Especialista lista principais formas de aportar num setor que tem muito para crescer num médio e longo prazo

As terras raras deixaram de ser um tema restrito ao setor de mineração e passaram a ocupar espaço nas discussões sobre geopolítica, transição energética e inteligência artificial. Essenciais para a fabricação de semicondutores, veículos elétricos, turbinas eólicas, painéis solares e equipamentos eletrônicos de alta tecnologia, esses minerais vêm despertando o interesse de investidores que buscam exposição a uma tendência estrutural de longo prazo.

Segundo Flávio Vegas, especialista de Produtos da Global X, existem diferentes formas de investir nesse mercado, cada uma com características e níveis de risco distintos. Acompanhe:

1. Ações de mineradoras: exposição direta, mas com maior risco

A forma mais direta de investir em terras raras é comprar ações de empresas mineradoras que atuam na extração e processamento desses minerais. No entanto, essa estratégia exige que o investidor faça a seleção individual das companhias, aumentando o risco de concentração e a necessidade de um acompanhamento mais próximo do mercado.

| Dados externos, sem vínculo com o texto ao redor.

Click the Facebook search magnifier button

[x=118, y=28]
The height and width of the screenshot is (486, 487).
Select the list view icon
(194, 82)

2. ETFs temáticos: alternativa mais diversificada

Para quem busca praticidade e diversificação, os ETFs especializados aparecem como uma das principais alternativas. Recentemente, a Global X lançou um BDR de ETF dedicado ao segmento de terras raras, que investe em empresas globais que atuam na exploração, mineração, produção e refino de materiais considerados essenciais para tecnologias emergentes.

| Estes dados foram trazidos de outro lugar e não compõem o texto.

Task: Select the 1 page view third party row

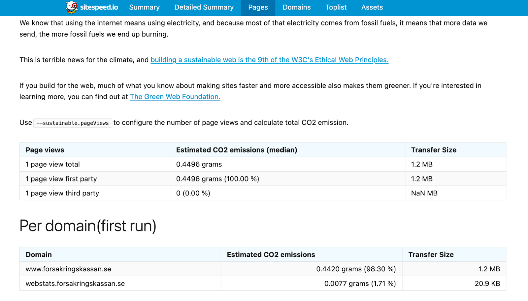Action: pyautogui.click(x=62, y=193)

3. ETFs de commodities: foco no metal

Outra possibilidade é investir em ETFs de commodities que acompanham diretamente o preço dos metais, em vez das empresas que os produzem. Essa estratégia oferece uma exposição diferente à cadeia de valor das terras raras e pode complementar uma carteira voltada para commodities.

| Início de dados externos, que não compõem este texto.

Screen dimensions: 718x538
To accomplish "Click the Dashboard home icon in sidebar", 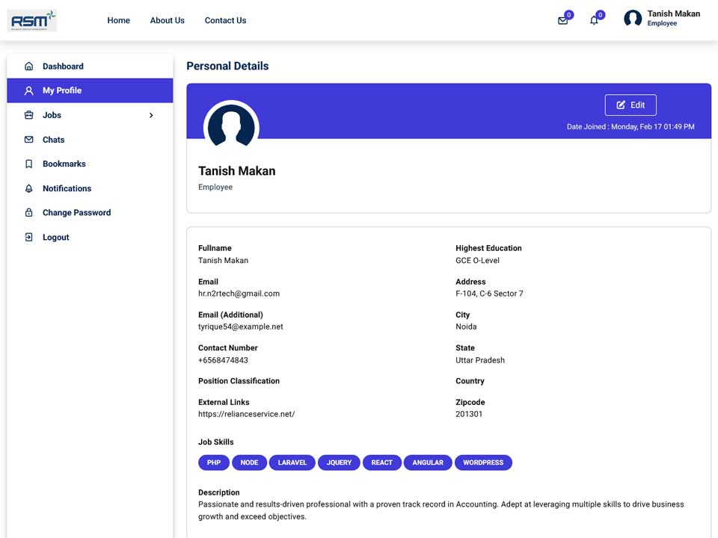I will (x=29, y=67).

4. Títulos de dívida de empresas do setor

Em mercados internacionais também existem títulos de dívida emitidos por companhias de mineração, semelhantes às debêntures e aos CDBs brasileiros. Ao adquirir esses papéis, o investidor financia projetos das empresas em troca de uma remuneração previamente acordada. Embora seja uma alternativa menos conhecida pelo investidor brasileiro, ela amplia as possibilidades de exposição ao setor.

“Os elementos de terras raras são considerados estratégicos para diversas indústrias que devem liderar o crescimento econômico nas próximas décadas. Além disso, o crescimento da demanda por inteligência artificial, energia limpa e eletrificação da economia torna as terras raras um segmento com potencial relevante de expansão no médio e longo prazo”, conclui Flávio Vegas.